Records from a collection
• • • •
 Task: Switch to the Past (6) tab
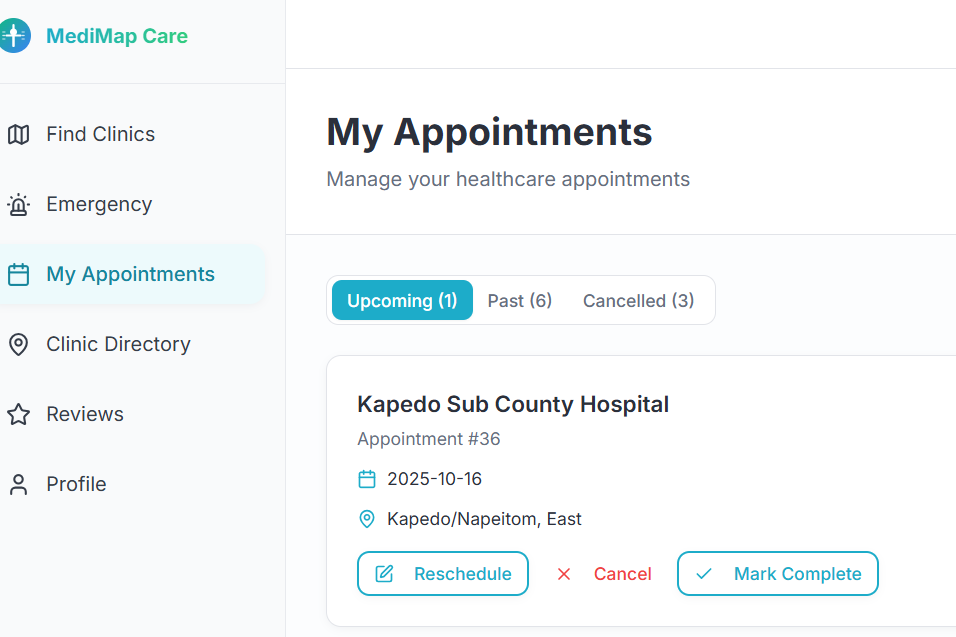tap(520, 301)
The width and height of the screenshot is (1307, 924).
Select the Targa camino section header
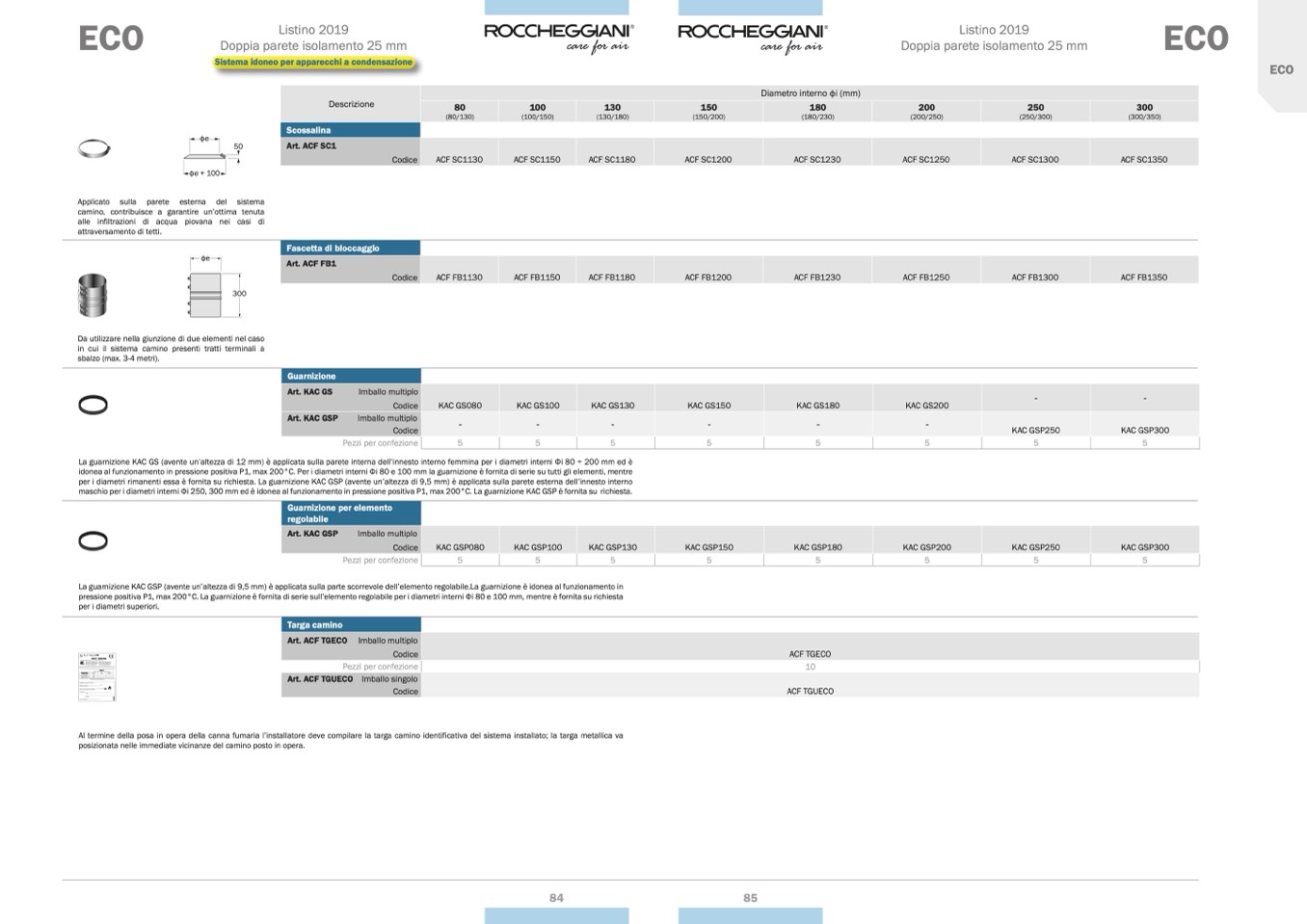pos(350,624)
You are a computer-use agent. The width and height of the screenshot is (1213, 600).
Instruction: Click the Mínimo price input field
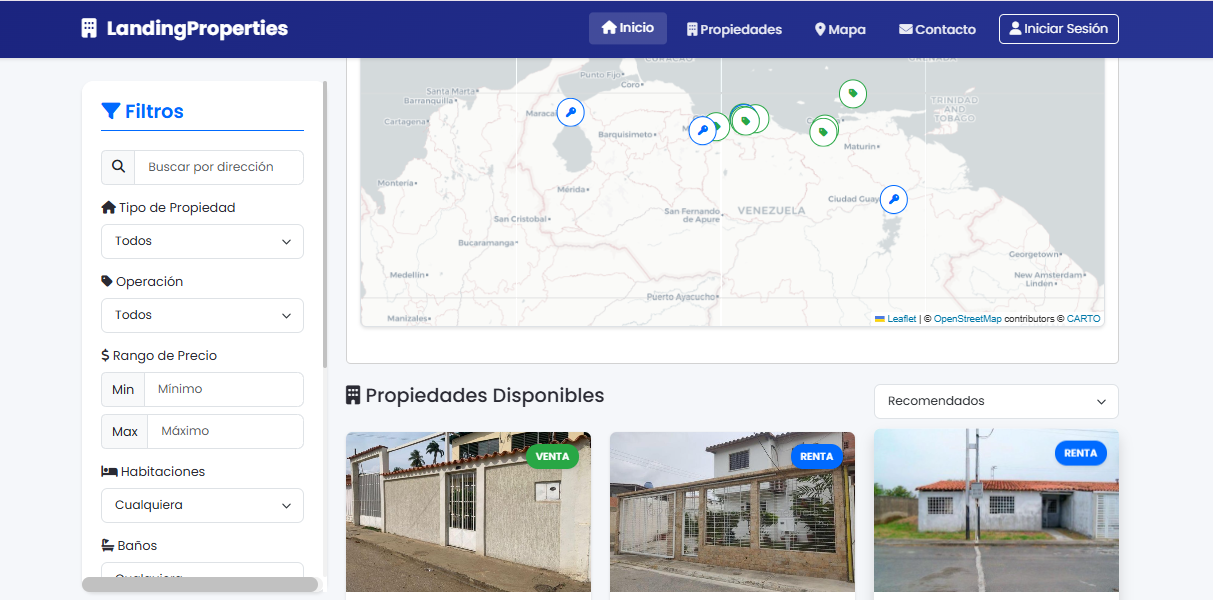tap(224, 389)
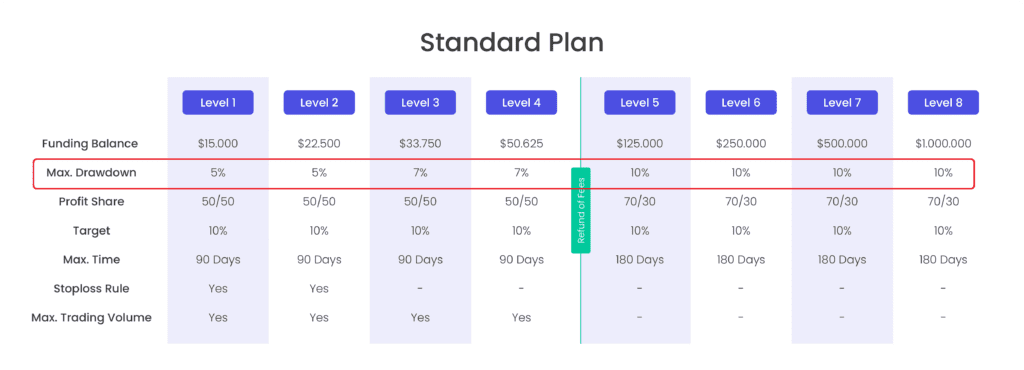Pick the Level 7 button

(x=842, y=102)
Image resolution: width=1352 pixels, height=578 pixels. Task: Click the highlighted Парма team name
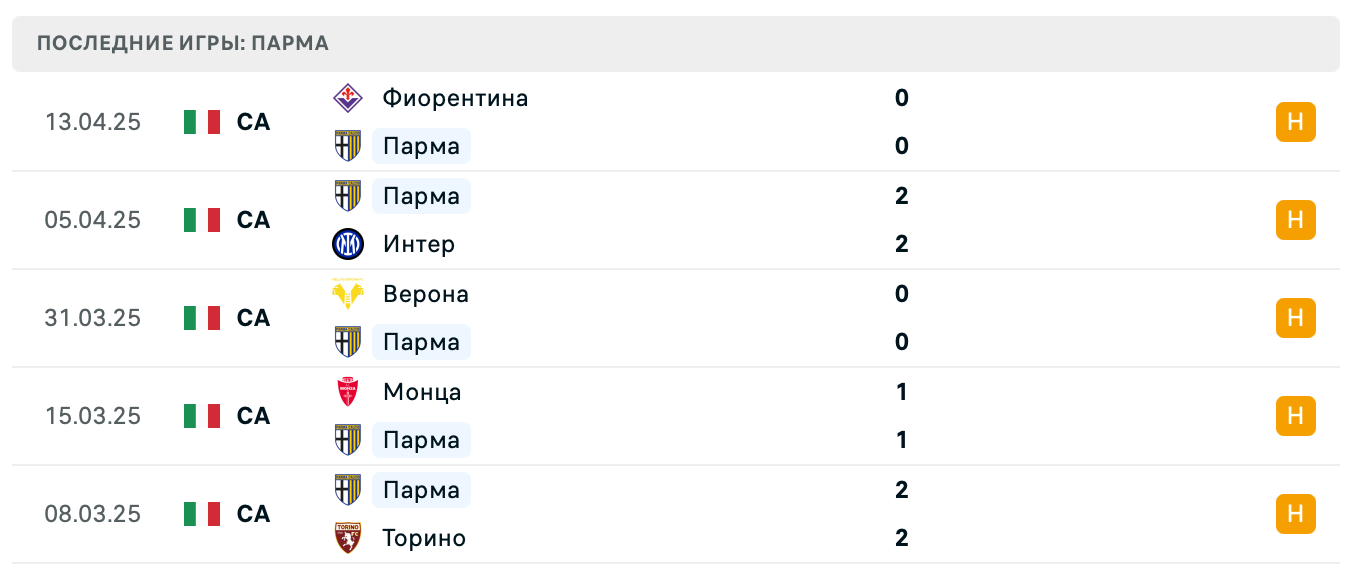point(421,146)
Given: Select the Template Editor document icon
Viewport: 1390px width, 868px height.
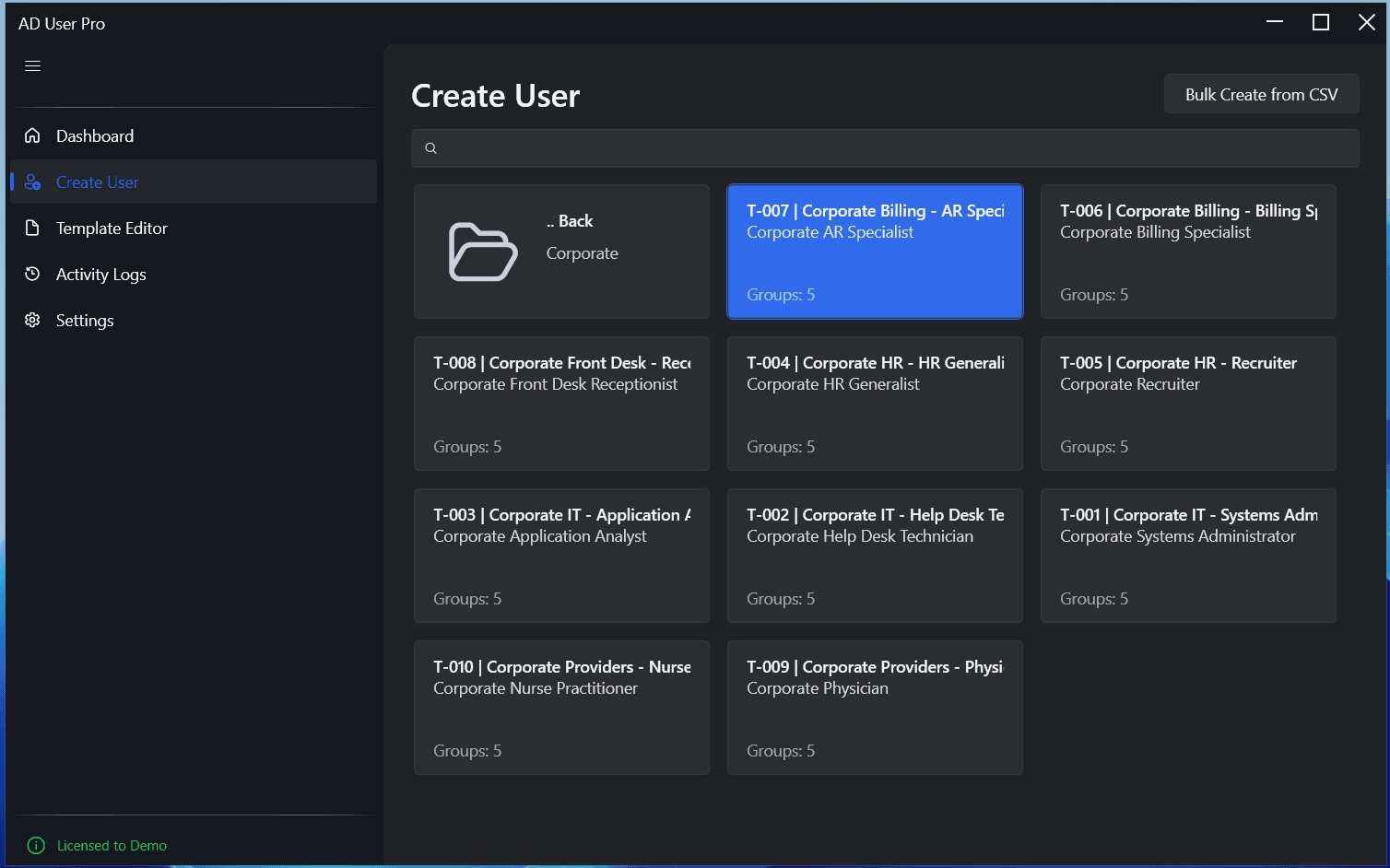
• • • •
● THE TASK: Output the data above in full. Skip every picture.

● EXERCISE SOLUTION:
 Task: Switch to the Past (6) tab
tap(520, 301)
The width and height of the screenshot is (1307, 924).
Select the Targa camino section header
pos(350,624)
You are a computer-use agent. The width and height of the screenshot is (1213, 600).
Instruction: Click the Mínimo price input field
tap(224, 389)
Pick the Level 7 button

(x=842, y=102)
Image resolution: width=1352 pixels, height=578 pixels. Task: Click the highlighted Парма team name
point(421,146)
Given: Select the Template Editor document icon
Viewport: 1390px width, 868px height.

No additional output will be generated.